[Screenshot grounding data]
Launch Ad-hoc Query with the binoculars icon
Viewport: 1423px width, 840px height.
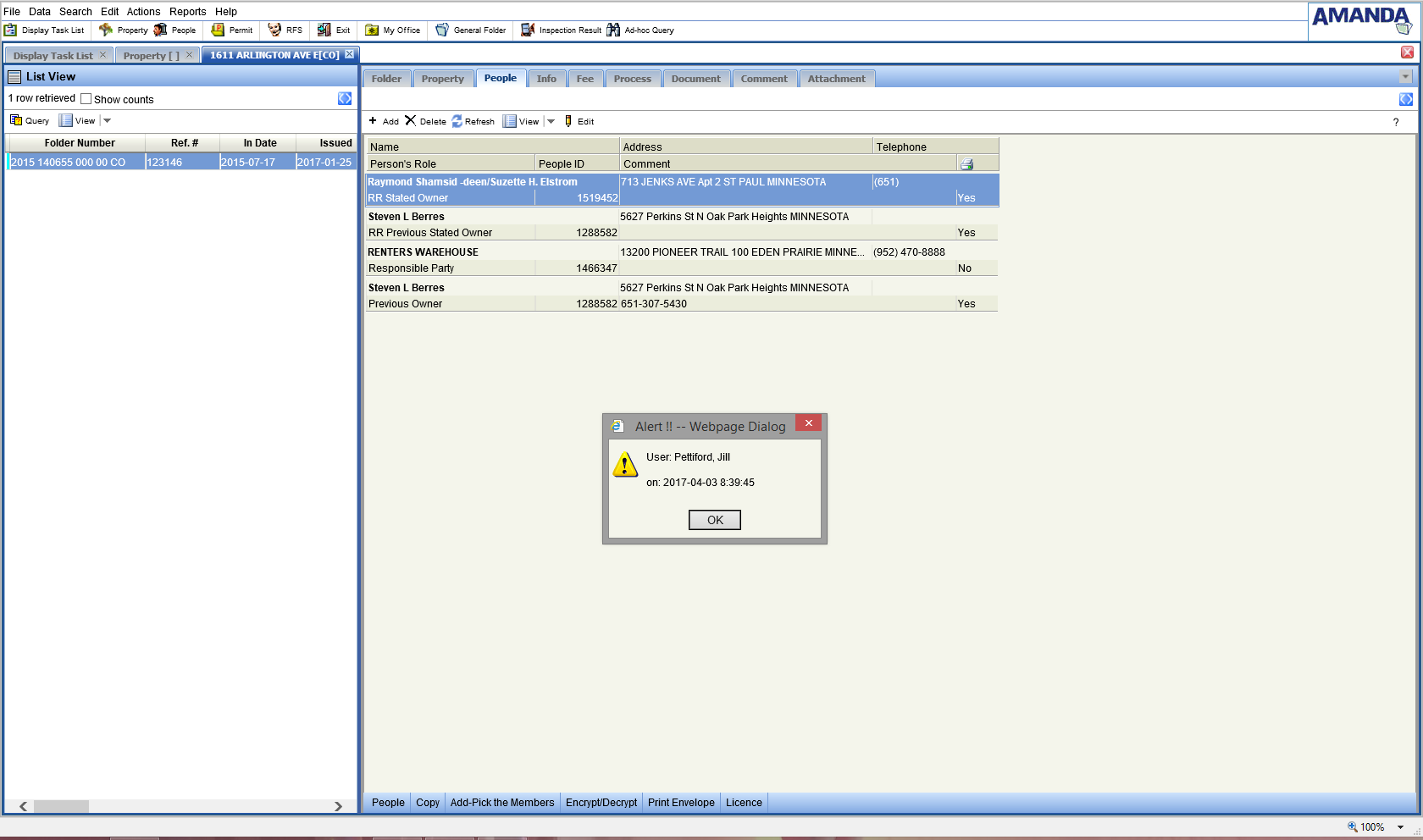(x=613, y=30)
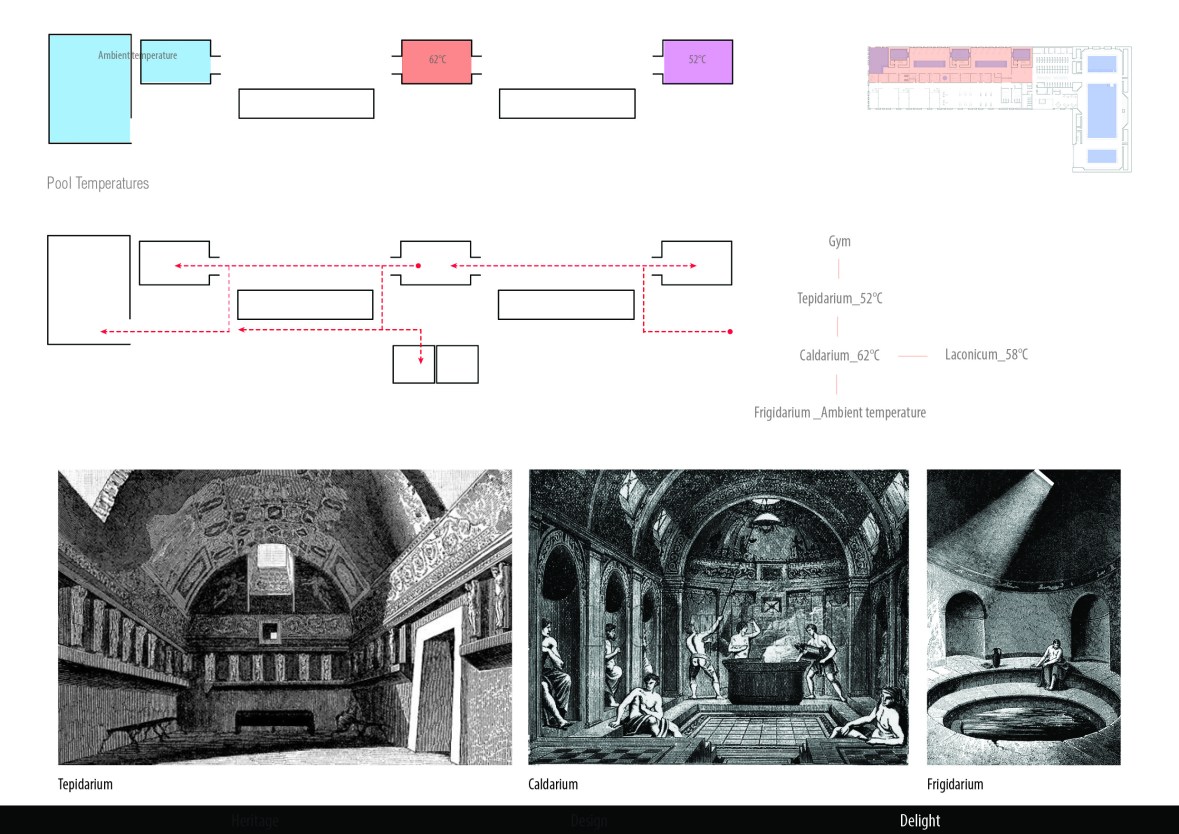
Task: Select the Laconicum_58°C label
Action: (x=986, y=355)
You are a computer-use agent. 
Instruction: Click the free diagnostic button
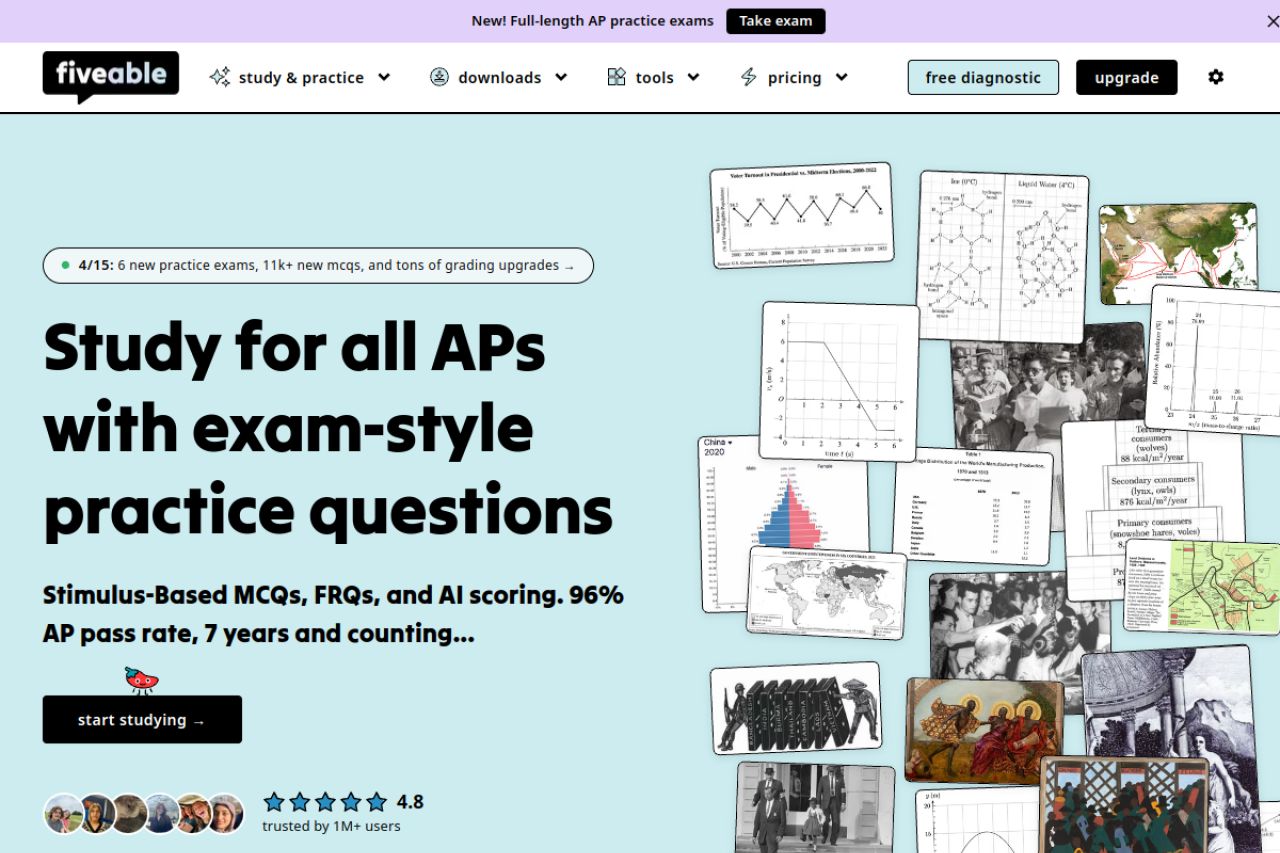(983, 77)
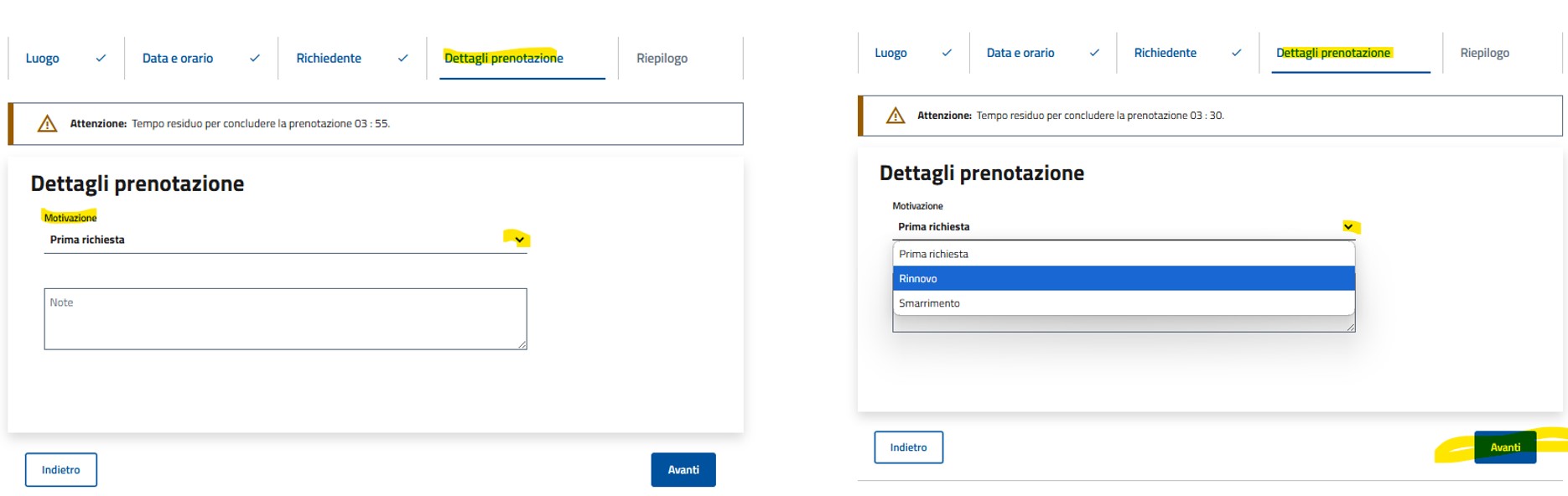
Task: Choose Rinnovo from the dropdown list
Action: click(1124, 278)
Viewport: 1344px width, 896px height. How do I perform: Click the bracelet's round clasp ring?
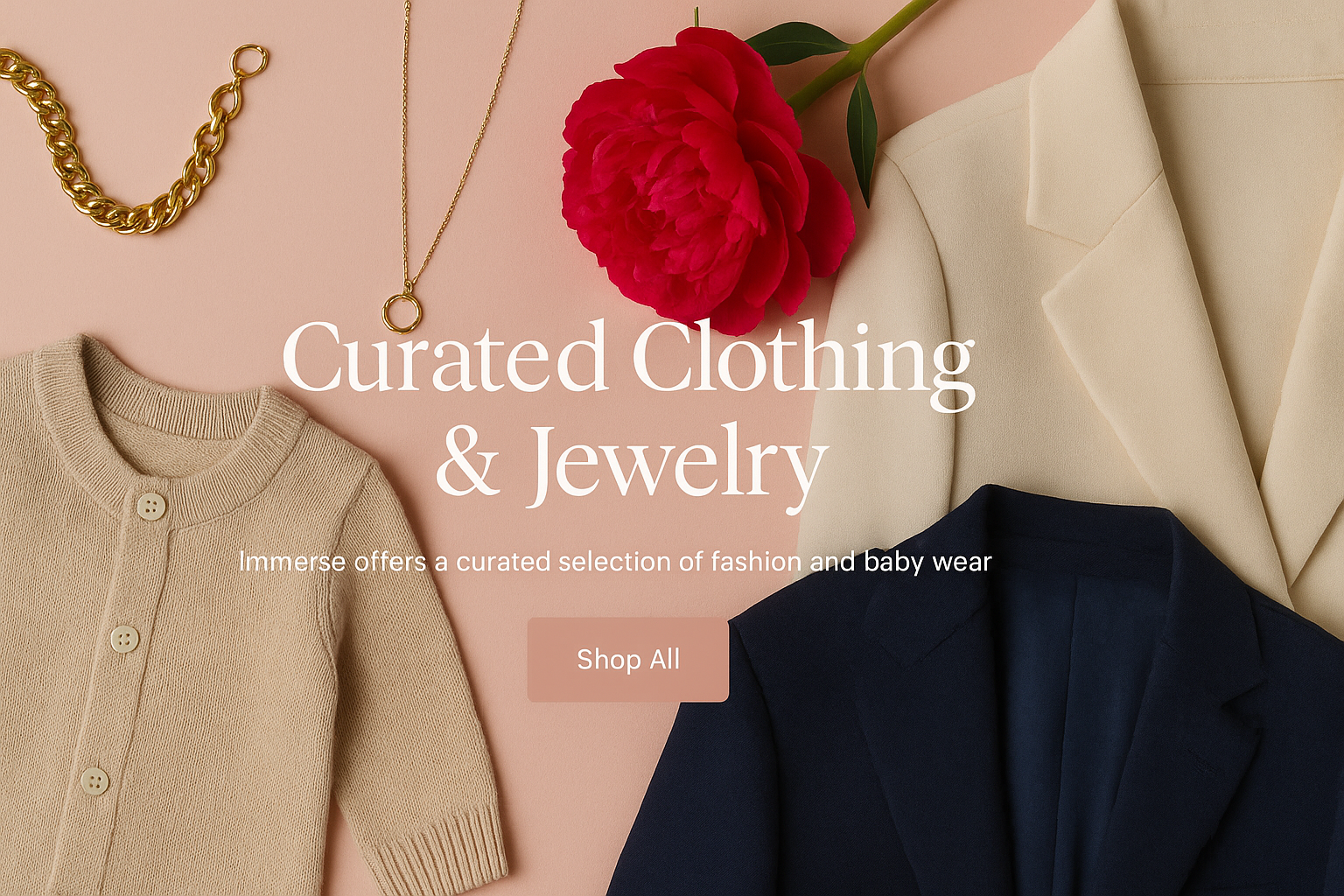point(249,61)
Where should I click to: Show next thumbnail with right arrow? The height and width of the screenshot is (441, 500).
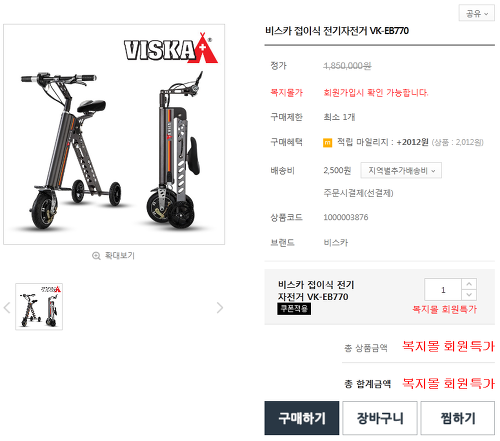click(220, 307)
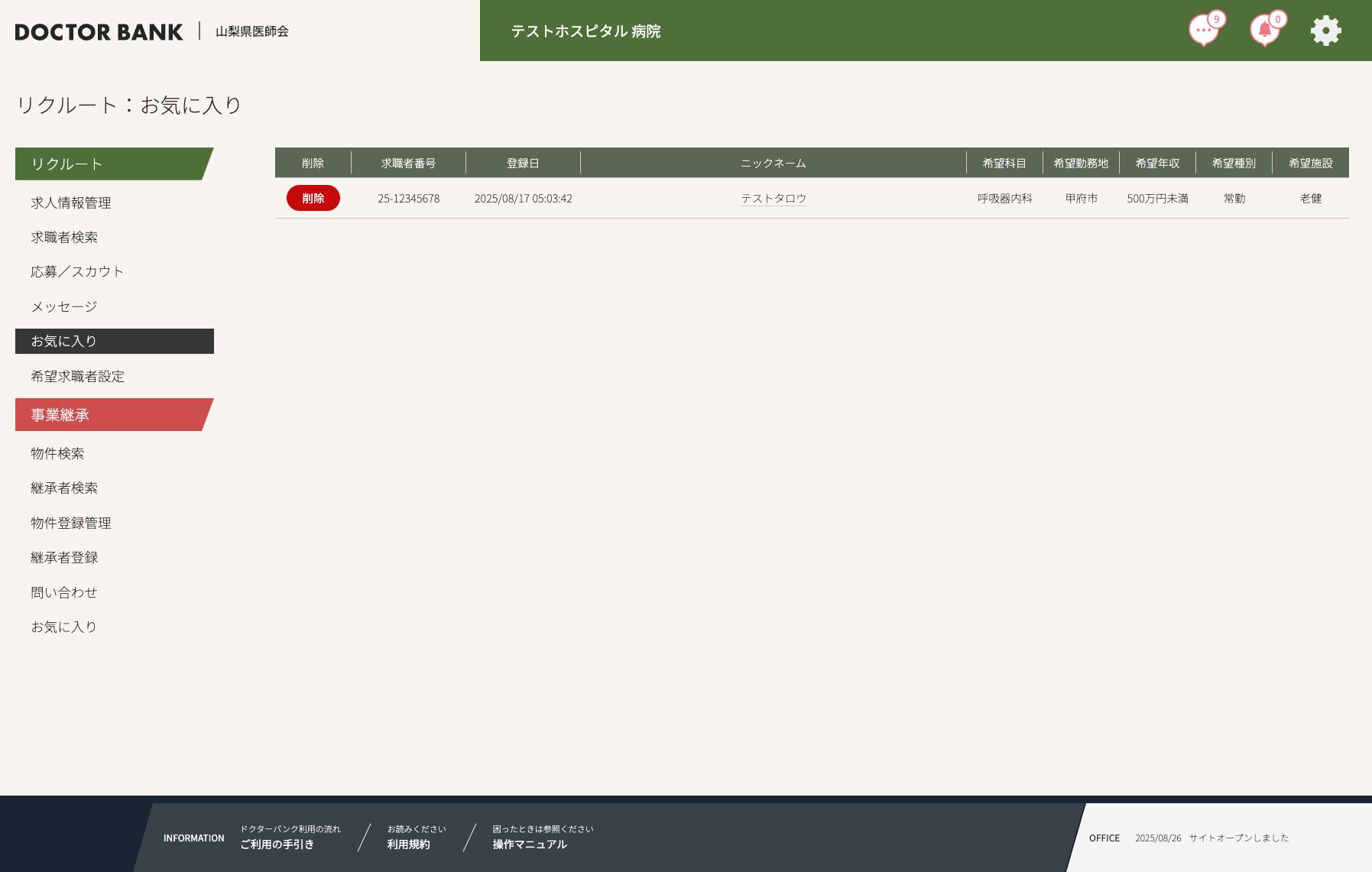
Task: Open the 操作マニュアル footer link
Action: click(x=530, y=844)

## Aim of the exercise
Every record, from top to bottom, gets written out exactly; no picture goes into the copy.

## The answer
Launch Ad-hoc Query with the binoculars icon
Viewport: 1423px width, 840px height.
(x=613, y=30)
Task: Select the Laconicum_58°C label
Action: (x=986, y=355)
You are a computer-use agent. 
Instruction: Click the free diagnostic button
(983, 77)
Task: Choose Rinnovo from the dropdown list
Action: click(1124, 278)
Viewport: 1344px width, 896px height. How do I perform: Click the bracelet's round clasp ring?
point(249,61)
Where should I click to: Show next thumbnail with right arrow? The height and width of the screenshot is (441, 500).
click(220, 307)
Task: Open the 操作マニュアル footer link
Action: click(x=530, y=844)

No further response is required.